Remember back in the day? Everyone wanted to be a Toys “R” Us Kid. Hell, you know the jingle — “From bikes to trains to video games, it’s the biggest toy store there is”.


And it was true. But that was then, and this is now. The store is a shell of what it used to be. The entrance houses clearance items (please explain that to me), and heading counter clockwise around the perimeter of the store it’s clothes at 3 o’clock, large items like strollers at noon. The aforementioned good eat up about a third of the store. When all is said and done, their non-toy inventory accounts for about 35% of the store.

So what’s left? For starters, not the Thomas the Tank Engine Aqua Doodle. In fact, out of the 12 or so things on my list, they had one – a Lego Bionicle. However, compared to the other stores, it looked as though Toys “R” Us got the bottom of the barrel when it came to packaging on this item. The other stores had cool grey/black carrying cases that displayed the flashing swords and the colored balls prominently. The Toys “R” Us package was a plain, clear package with a sticker covering the contents.
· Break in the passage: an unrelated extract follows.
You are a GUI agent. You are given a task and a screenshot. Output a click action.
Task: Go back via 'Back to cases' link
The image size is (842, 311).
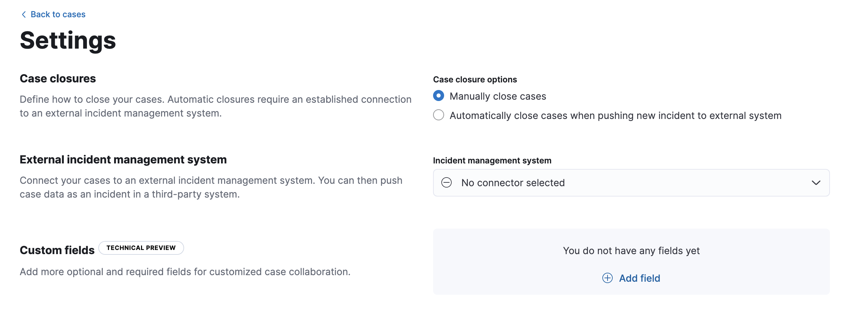pos(58,14)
If Toys “R” Us was last on my list I would have passed on the package, but in a holiday frenzy I grabbed one.

I know the history of the company: their union issues in Europe, the screw job from Amazon and the success of their Babies “R” Us stores.
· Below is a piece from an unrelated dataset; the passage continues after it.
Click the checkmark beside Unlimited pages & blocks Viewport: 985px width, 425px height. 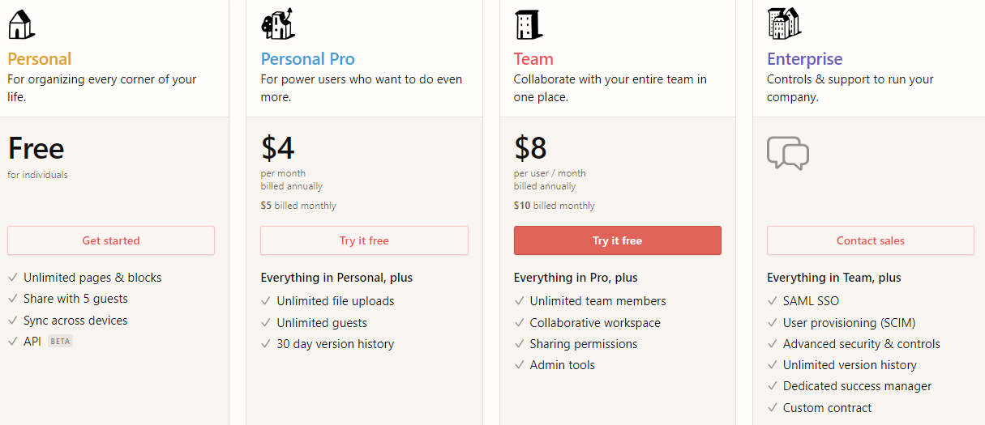13,278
Regardless of those things, they made a fundamental mistake – much like the Cincinnati Bengals game plan against the Indianapolis Colts two weeks ago, you need to avoid the temptation of rushing on every down and dance with who brung ya’. In fact, bring her sisters, her mom, her aunt and her cousins. The Bengals lost because they abandoned their potent aerial attack for a ground game – and Toys “R” Us caved in to pressure from the success of Wal-Mart, Target and Meijer.

Look at what makes niche stores with multiple retail chains successful – depth AND breadth within one category. It’s not just about having four aisles of toys AND having groceries AND having cheap clothes. Look at Starbucks. Coffee. That’s their bread and butter. Sure, they sell scones – but it hasn’t changed their core business, which is, you guessed it – coffee.

So what it’s really about is focus. “What makes us successful?” is what the board at Toys “R” Us should’ve asked. Was it in clothes? Nope. Well, maybe a Geoffrey t-shirt that said “I’m a Toys ‘R’ Us Kid!”, but that’s a crowded marketplace today. When the man or woman stood up and said “We need to get leaner in toys and add clothes” someone should’ve played the commercial and pointed them down the hall to the Babies “R” Us meeting.

Gap Brands, Gymboree, Target, Wal-Mart, you name it – they all serve an audience in terms of price. What does Toys “R” Us stand for here? What do you think of when you hear “Toys ‘R’ Us”? Clothes?

Back in the day you went to Toys “R” Us first, then the Kmarts, Sears, et al of the world second. Could Babies “R” Us still exist? Absolutely. I’m not saying they shouldn’t recognize other opportunities in the market and capitalize where their size can be used to aide those businesses – distribution, volume, price, etc.

What I’m suggesting is that instead of shrinking their inventory they should have been ramping up those efforts to make their competitors irrelevant. The others stores toy departments should be the “last resort” in consumers minds.

Oh, if they’d only had listened to their own song: More games, more toys (Oh boy!).